Changing Firefox MediaStreams to accommodate cloning

November 2, 2016

Changing Firefox MediaStreams to accommodate cloning

Contributed by Andreas Pehrson, Andreas was a software engineer at Telenor Digital 2013-2017.

This article is a re-post of one that I wrote on the Telenor Blog earlier this year. It explains how MediaStreams work in Firefox and the changes I did to them to accommodate cloning.

First of all. What is a MediaStreamTrack, and how can you clone it?

A MediaStreamTrack represents a realtime stream of audio or video data.

It provides a common API to the multiple producers (getUserMedia, WebAudio, Canvas, etc.) and consumers (WebRTC, WebAudio, MediaRecorder, etc.) of MediaStreamTracks.

A MediaStream is simply put a grouping of MediaStreamTracks. A MediaStream also ensures that all tracks contained in it stay synchronized to each other, for instance when it gets played out in a media element.

Cloning a track means that you get a new MediaStreamTrack instance representing the same data as the original, but where the identifier is unique (consumers don’t know it’s a clone) and disabling and stopping works independently across the original and all its clones.

Now, how does all this come together in Firefox?

My Background

For the last year and a half, I have been representing Telenor in the WebRTC Competency Center that Mozilla announced back in 2014. The WebRTC Competency Center is a project where we as participants work together with Mozilla on driving the Firefox WebRTC stack and the relevant standards forward.

Most of my work so far in this context has been on features and bug fixes in and around the MediaStream and MediaStreamTrack implementation. For instance I fixed transmitting WebAudio tracks over RTCPeerConnections, the “resize” event for media elements, capturing a canvas to a MediaStream, MediaStream constructors, MediaStream.addTrack() and removeTrack() and many many bug fixes.

Recently I landed a huge rewrite – 105 patches in one go – rerouting most of the main thread communications between streams and their sources and sinks, leading to finally enabling MediaStream.clone() and MediaStreamTrack.clone() in Firefox 48.

Outline

Since this article gets rather lengthy, here’s an outline so that you can skip directly to the pieces that you find most interesting.

TL;DR What does this mean for me?
Explaining the MediaStreamGraph
The old stream-centered way
MediaStreamGraph has been taught what tracks are
We have MediaStreamTrackSources now
Security needs to be track-centered
Fixing tricky intermittent bugs – and some perf issues

TL;DR What does this mean for me?

Before you dive in, take a look at the jsfiddle below showing track cloning in action. The feature was just released as Firefox 48 became Developer Edition. Make sure you’re on Developer Edition for the latest features!

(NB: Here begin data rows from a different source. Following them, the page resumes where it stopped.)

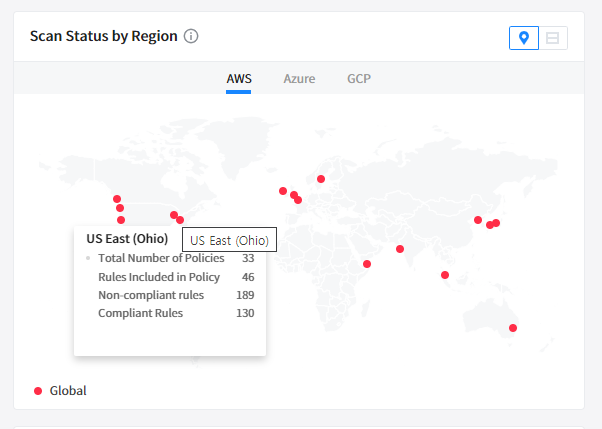Switch to map view with the pin icon
This screenshot has height=429, width=602.
click(x=523, y=38)
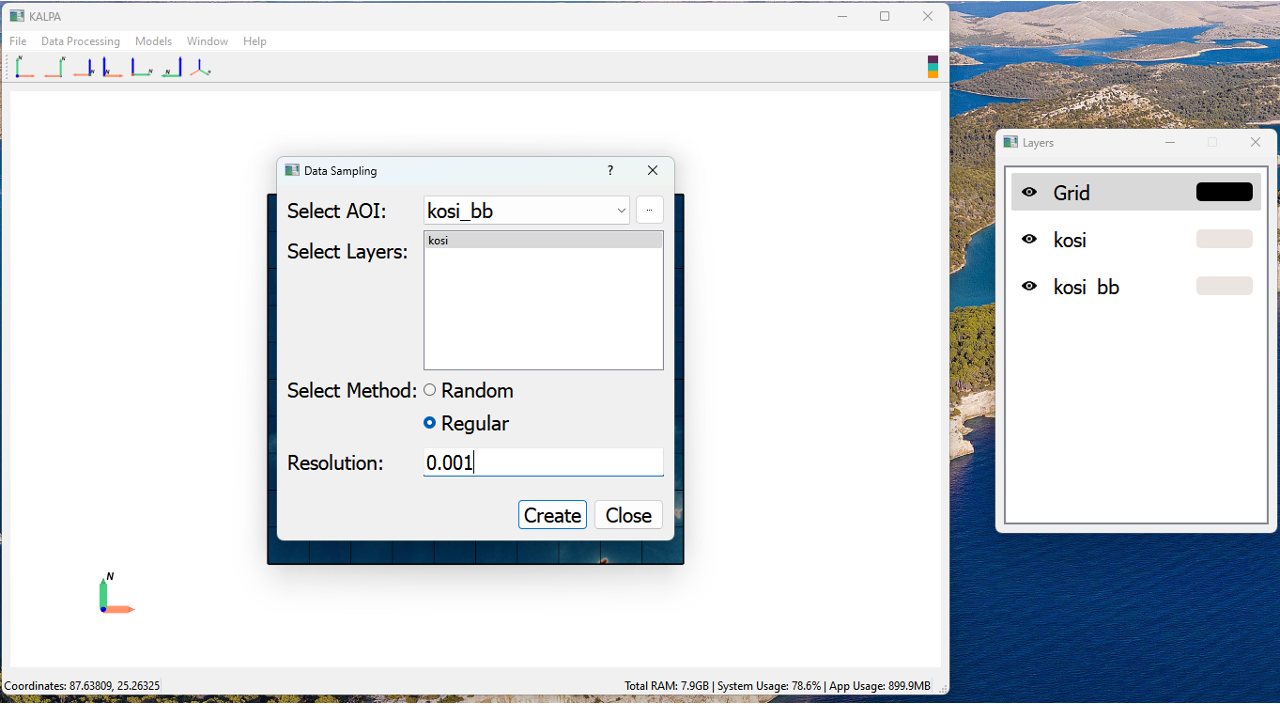
Task: Open the Models menu
Action: click(153, 41)
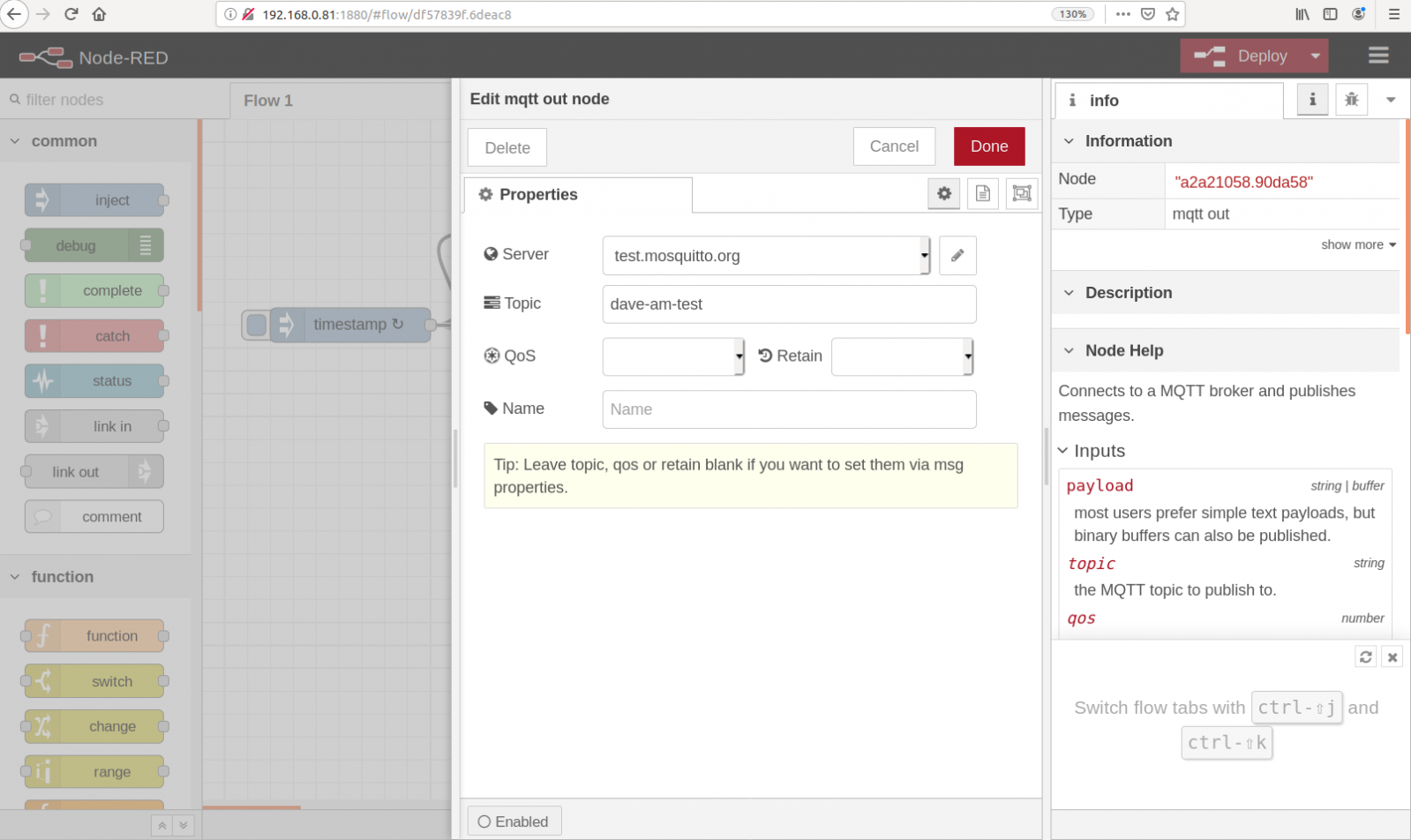The width and height of the screenshot is (1411, 840).
Task: Click into the Topic input field
Action: [x=789, y=304]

Once you’ve gotten your gUM (short for getUserMedia()) camera feed going, you can click the “Clone it 100 times!” button and if track cloning is supported by your browser, a second video should appear, playing back the 100th clone of the original VideoStreamTrack. The clone can now be disabled and stopped independently from the original.

Try it yourself!

Explaining the MediaStreamGraph

Gecko’s (the Firefox browser engine) MediaStream and MediaStreamTrack implementation largely has two parts: a main thread API – much of which is exposed to javascript, and an internal MediaStreamGraph which processes media data on a background thread. The main thread APIs communicate with the MediaStreamGraph through message passing to achieve largely lock free inter-thread communication.

The MediaStreamGraph is the central engine for MediaStreams in Gecko. It is easiest explained as a mapping of how all streams and tracks are connected to each other, and on every iteration (typically ~10ms but it depends on how often the operating system calls its audio callback) it goes through all tracks to ensure they contain data for the current time.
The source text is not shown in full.